American horror anthology television series (1988–1991)

Monsters is an American syndicated horror anthology television series which originally ran from October 22, 1988 to April 26, 1991 and reran on the Sci-Fi Channel during the 1990s.

The series grew out of Tales from the Darkside, the previous project by producer Richard P. Rubinstein and his company Laurel Entertainment. Unlike Tales from the Darkside, which sometimes featured science fiction and fantasy stories, Monsters was strictly horror-based. As the name implies, most episodes feature a different monster with which the story was concerned, from the animatronic puppet of a fictional children's television program to mutated, weapon-wielding lab rats.

==Synopsis==
In the show's self-referencing title sequence, a suburban family of monsters look for something to watch on television before finally settling on Monsters, their favorite show. Each episode is a standalone tale, and feature a variety of monsters from vicious man-eating plants to friendly aliens from outer space.

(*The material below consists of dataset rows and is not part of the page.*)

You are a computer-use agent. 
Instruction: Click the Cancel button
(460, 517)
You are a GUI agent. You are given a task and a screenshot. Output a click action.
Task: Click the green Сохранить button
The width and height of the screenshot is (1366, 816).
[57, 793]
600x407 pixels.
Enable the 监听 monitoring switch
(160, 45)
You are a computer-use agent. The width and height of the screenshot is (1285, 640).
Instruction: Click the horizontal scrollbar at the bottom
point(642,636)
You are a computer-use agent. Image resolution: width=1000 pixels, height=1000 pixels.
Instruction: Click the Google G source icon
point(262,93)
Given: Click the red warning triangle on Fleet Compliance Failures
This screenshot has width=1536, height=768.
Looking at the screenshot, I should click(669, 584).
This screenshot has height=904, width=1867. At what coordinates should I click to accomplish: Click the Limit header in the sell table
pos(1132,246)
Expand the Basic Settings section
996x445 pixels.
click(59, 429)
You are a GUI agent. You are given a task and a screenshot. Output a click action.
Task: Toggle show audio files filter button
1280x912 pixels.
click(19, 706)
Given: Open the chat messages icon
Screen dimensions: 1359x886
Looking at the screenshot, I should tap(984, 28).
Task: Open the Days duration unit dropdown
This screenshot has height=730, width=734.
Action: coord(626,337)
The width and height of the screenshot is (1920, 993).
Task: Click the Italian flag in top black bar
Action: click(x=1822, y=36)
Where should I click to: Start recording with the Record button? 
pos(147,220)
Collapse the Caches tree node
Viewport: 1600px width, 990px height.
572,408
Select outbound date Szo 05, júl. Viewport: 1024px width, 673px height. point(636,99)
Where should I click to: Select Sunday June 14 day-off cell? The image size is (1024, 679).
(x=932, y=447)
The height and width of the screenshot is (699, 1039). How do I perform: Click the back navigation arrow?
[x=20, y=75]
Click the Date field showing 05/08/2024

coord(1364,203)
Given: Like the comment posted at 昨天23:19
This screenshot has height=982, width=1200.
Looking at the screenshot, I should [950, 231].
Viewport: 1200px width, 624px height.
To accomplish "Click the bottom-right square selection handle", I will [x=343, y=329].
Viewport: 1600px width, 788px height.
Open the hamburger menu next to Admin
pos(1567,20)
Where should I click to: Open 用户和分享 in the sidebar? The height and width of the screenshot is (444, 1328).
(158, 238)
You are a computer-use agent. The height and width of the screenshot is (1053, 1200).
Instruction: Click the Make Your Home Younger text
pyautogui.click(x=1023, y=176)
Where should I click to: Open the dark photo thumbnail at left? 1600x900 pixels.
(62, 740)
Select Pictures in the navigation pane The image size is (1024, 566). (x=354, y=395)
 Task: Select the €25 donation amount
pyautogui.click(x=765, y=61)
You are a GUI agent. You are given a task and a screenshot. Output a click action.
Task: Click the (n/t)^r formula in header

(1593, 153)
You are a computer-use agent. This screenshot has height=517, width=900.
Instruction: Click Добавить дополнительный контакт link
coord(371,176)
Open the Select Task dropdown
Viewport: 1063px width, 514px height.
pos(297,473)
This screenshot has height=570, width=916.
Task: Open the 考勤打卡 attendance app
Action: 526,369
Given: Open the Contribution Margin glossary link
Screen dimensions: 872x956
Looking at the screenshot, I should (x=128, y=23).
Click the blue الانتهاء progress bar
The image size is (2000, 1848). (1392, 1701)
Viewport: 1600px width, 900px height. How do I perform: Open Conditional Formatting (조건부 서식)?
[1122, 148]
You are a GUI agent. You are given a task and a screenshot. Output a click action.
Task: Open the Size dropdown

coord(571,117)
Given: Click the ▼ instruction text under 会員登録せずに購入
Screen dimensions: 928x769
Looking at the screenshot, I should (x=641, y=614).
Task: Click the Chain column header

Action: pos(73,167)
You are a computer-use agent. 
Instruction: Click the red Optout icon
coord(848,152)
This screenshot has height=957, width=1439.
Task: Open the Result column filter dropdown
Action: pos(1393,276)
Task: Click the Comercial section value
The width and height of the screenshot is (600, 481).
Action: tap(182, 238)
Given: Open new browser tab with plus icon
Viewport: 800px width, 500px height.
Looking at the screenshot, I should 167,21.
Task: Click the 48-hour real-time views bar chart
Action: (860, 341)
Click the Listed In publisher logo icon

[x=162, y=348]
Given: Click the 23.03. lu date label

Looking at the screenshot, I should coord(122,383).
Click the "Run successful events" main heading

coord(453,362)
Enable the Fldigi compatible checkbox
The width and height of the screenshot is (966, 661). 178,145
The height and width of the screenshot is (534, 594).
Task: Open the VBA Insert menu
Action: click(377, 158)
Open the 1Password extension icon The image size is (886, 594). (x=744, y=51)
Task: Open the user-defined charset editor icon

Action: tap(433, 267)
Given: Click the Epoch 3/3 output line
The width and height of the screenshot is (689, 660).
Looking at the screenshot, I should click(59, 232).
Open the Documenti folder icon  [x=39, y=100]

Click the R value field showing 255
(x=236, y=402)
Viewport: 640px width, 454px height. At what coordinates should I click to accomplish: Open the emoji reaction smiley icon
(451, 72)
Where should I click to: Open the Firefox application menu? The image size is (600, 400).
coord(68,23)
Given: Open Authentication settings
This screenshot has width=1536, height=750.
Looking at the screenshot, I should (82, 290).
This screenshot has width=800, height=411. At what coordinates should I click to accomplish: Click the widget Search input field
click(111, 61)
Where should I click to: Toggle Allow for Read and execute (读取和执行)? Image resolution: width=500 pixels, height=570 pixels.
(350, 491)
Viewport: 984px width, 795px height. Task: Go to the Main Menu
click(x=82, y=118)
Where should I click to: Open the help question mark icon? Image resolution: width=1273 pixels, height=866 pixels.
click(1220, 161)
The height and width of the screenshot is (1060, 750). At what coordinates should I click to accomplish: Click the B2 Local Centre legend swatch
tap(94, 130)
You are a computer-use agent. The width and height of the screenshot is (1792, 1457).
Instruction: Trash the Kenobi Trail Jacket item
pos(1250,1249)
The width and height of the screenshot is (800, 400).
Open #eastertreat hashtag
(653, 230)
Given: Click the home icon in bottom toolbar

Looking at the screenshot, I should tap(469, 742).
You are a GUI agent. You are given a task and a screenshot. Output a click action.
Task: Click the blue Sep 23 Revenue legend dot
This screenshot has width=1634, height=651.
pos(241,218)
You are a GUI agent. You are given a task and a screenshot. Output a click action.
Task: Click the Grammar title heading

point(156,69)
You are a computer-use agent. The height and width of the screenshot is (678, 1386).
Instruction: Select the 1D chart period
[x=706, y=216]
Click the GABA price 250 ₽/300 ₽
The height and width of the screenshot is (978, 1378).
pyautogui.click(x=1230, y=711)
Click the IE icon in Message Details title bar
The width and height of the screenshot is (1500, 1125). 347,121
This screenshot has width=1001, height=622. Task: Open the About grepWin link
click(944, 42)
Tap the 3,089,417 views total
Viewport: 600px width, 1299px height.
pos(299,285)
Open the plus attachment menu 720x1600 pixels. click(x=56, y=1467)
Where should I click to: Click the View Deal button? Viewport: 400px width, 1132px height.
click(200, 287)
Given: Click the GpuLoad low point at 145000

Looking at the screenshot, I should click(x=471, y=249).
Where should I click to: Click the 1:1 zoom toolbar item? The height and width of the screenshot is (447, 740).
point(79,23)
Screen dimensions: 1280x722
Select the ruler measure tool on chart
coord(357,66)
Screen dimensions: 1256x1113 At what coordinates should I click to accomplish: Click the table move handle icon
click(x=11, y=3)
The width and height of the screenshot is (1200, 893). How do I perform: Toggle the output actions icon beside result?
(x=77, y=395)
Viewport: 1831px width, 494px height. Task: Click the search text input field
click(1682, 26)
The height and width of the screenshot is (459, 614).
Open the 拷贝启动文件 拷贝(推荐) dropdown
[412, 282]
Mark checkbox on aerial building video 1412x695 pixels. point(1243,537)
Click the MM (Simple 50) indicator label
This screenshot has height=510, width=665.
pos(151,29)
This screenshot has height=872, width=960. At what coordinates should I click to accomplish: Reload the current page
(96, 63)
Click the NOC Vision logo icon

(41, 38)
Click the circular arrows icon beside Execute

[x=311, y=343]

Monsters is generally considered a horror anthology, but the show was about monsters, whether in a horror context or not. Producer/creator Richard P. Rubinstein said he wanted the show to be "a mixture of fun and scare", and for the monsters to be creatures of fantasy and fairy tales rather than more realistic menaces such as serial killers.

==Production==
Richard P. Rubinstein had grown frustrated that while his company Laurel Productions' show Tales from the Darkside got good reviews, praise tended to focus on the stories and acting, with almost no mention of the makeup and special effects. Laurel decided to put together a demo reel of all the makeup effects they had done. They took the reel to Tribune Entertainment Company, one of their collaborators on Tales from the Darkside, and together they decided to create Monsters.

The start of production was delayed several months by the 1988 Writers Guild of America strike. Monsters went into production August 8, 1988 (the day after the strike ended), and began airing October 22.

Renowned makeup artist Dick Smith was hired as a special makeup effects consultant. The show was produced at a budget of roughly $200,000 per episode, much lower than what was typical for network television shows.

The show's stable of directors included Bette Gordon, Ernest D. Farino, Gerald Cotts (directing as "Jerry Smith") and Jeffrey Wolf. The writing staff included Edithe Swensen, Peg Haller and Bob Schneider, Michael Reaves, and Benjamin Carr (writing as "Neal Marshall Stevens").

Each episode's credits has a dedication to the show's creative consultant, Tom Allen, who died during production.

==Episodes==

There were 72 episodes of the series produced over three seasons, which consisted of 24 episodes each.

==Home media==
eOne Entertainment released the complete series on DVD in Region 1 in February 2014.